Mon Oct 4 22:36:14 BST 2010

Ah.  Thanks for the correction.  I think I understand now.

On 10/3/10, Martin Geisler <mg at aragost.com> wrote:
> Maritza Mendez <martitzam at gmail.com> writes:
>
>> On Sat, Oct 2, 2010 at 5:24 PM, Martin Geisler <mg at aragost.com> wrote:
>>
>>> Maritza Mendez <martitzam at gmail.com> writes:
>>>
>>> > 2. Does anyone know if any other dvcs system has solved the VM
>>> > problem? If so we might put our "big file" projects in git or
>>> > Mercurial until bzr can handle them.
>>>
>>> Mercurial is also not designed for working with very large files
>>> since it loads them into memory when merging and when computing
>>> diffs. People in #mercurial tell me that Git has the same limitation.
>>>
>>> However, we have several extensions that people use to tackle this
>>> problem. The extensions all use the same basic idea: let Mercurial
>>> track a small file that has a reference to the big file.
>>>
>>> When you checkout a particular revision with 'hg update', the
>>> extension will notice that you checkout a certain version of the
>>> small file.
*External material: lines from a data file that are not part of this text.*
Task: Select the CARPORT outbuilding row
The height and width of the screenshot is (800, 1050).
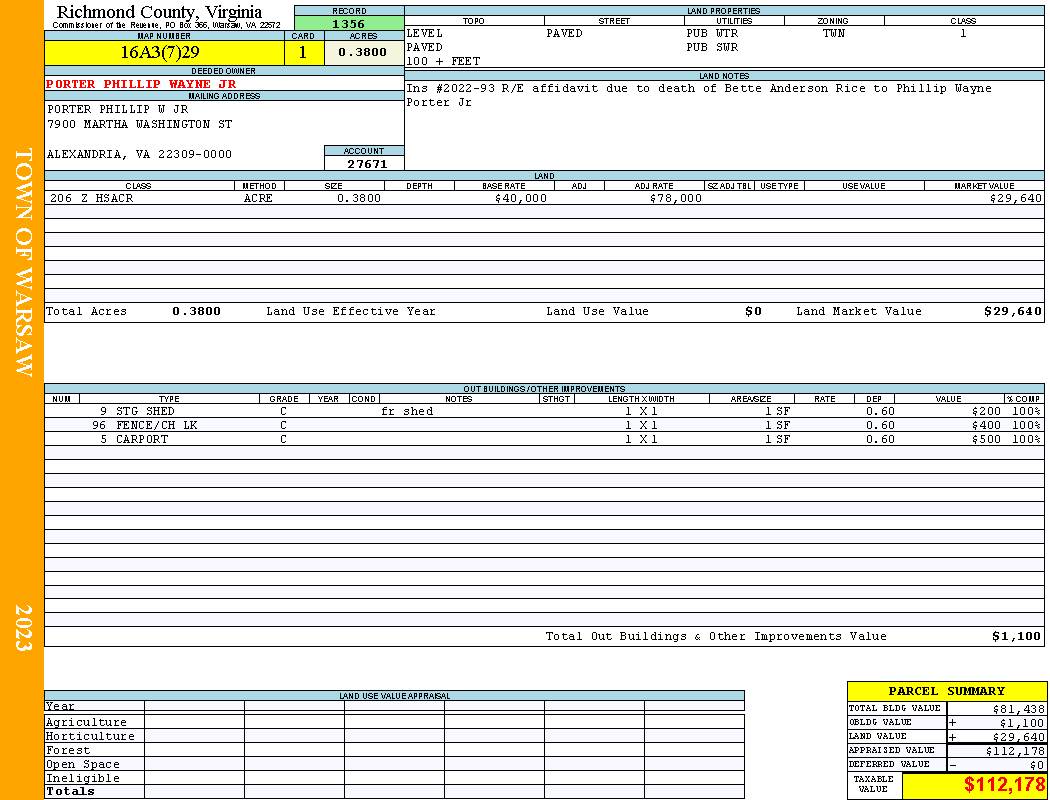Action: 544,439
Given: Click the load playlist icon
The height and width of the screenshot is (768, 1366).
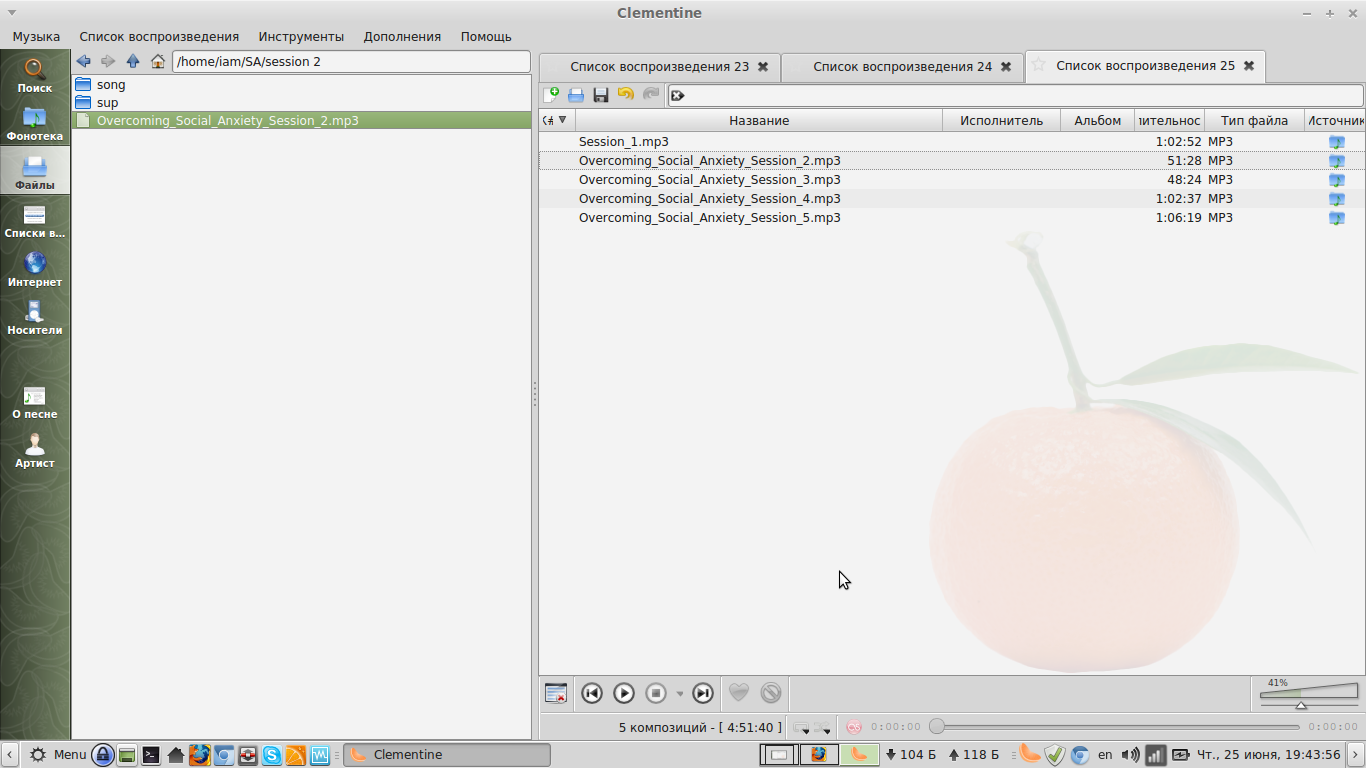Looking at the screenshot, I should 576,95.
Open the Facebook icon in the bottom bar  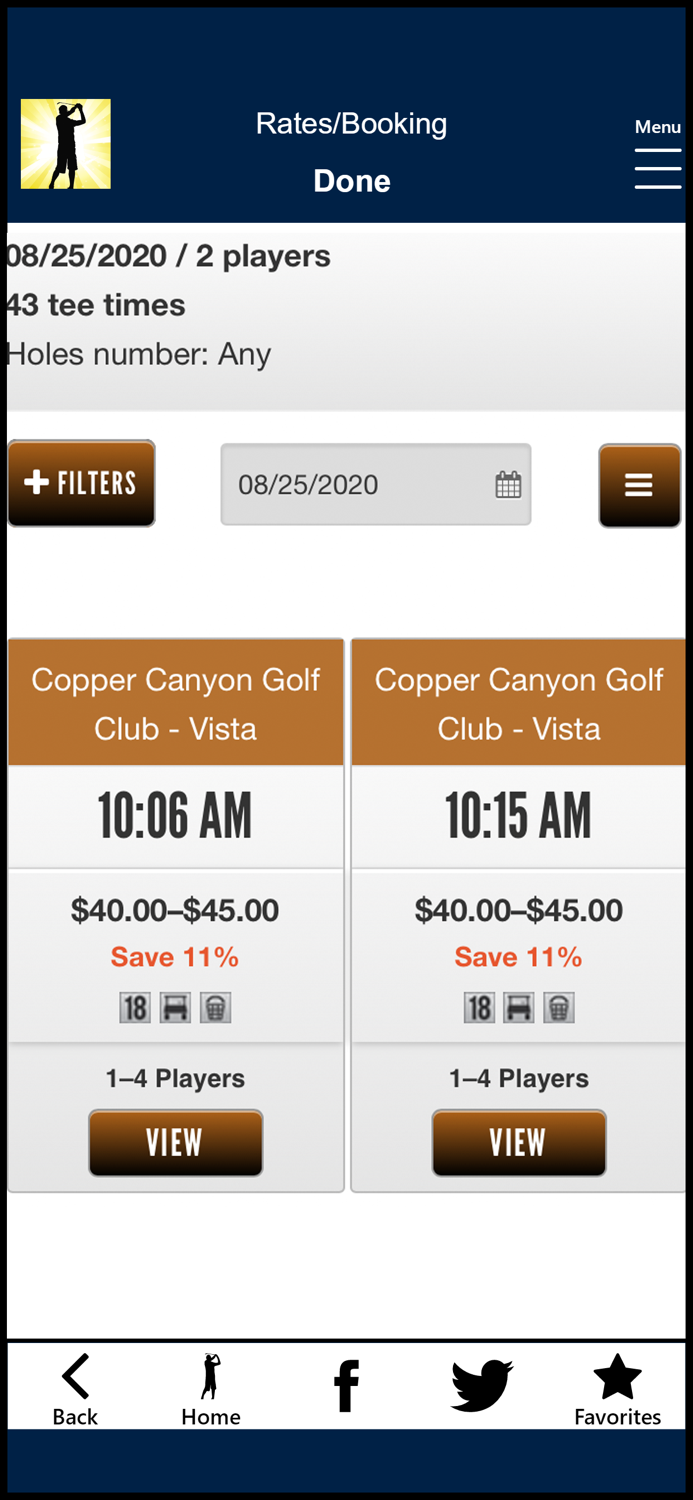(x=345, y=1385)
It then follows the reference to the big file and writes
>>> that into your working copy instead of the small file.
>>>
>>> The big files are stored on a HTTP server or a shared network drive
>>> or similar -- the idea being that you will setup a central server
>>> that has enough disk space to keep all versions of the big files
>>> around. The clients only download the one version of the big files
>>> they need.
>>>
>>> Here are links to two such extensions which are used in production:
>>>
>>>  http://mercurial.selenic.com/wiki/BfilesExtension
>>>  http://mercurial.selenic.com/wiki/SnapExtension
>>
>> Thanks. I skimmed the documentation at the links you sent. My
>> philosophy is that committing binaries should be a rare use-case and
>> merging binaries should be a non-existent use-case. So something like
>> bfiles could work for me. it sounds like the bfile server starts with
>> an initial copy of the bfile and maintains a labeled sequence of
>> deltas and maybe occasionally stores a full copy to trade storage for
>> speed.
>
> No, the server holds full versions of the files. What you describe there
> is essentially how our normal "revlog" format works.
>
>> It sounds like the deltas are being computed client-side and passed to
>> the server. Is that right? If so, then there must already be a
>> bfile-diff-engine on the client. And since the client may have a
>> 32-bit VM space, I'm guessing that the diff works in segments.
>
> That would be the ideal way to do it: make Mercurial compute diffs in a
> streaming fashion where it only ever loads a small segment of the file
> into memory.
>
>> So it seems like the local problem was solved already. The real
>> benefit of bfiles seems to be that the bulky history of binary files
>> is confined to the server and does not gum up the network and all the
>> clients. Do I have that right?
>
> That is the key advantage of both extensions: they give you a hybrid
> between centralized and distributed revision control. Centralized
> revision control is good at keeping track of huge files since it's only
> the central server that must carry the burden of storing all revisions.
>
> --
> Martin Geisler
>
> aragost Trifork
> Professional Mercurial support
> http://aragost.com/mercurial/
>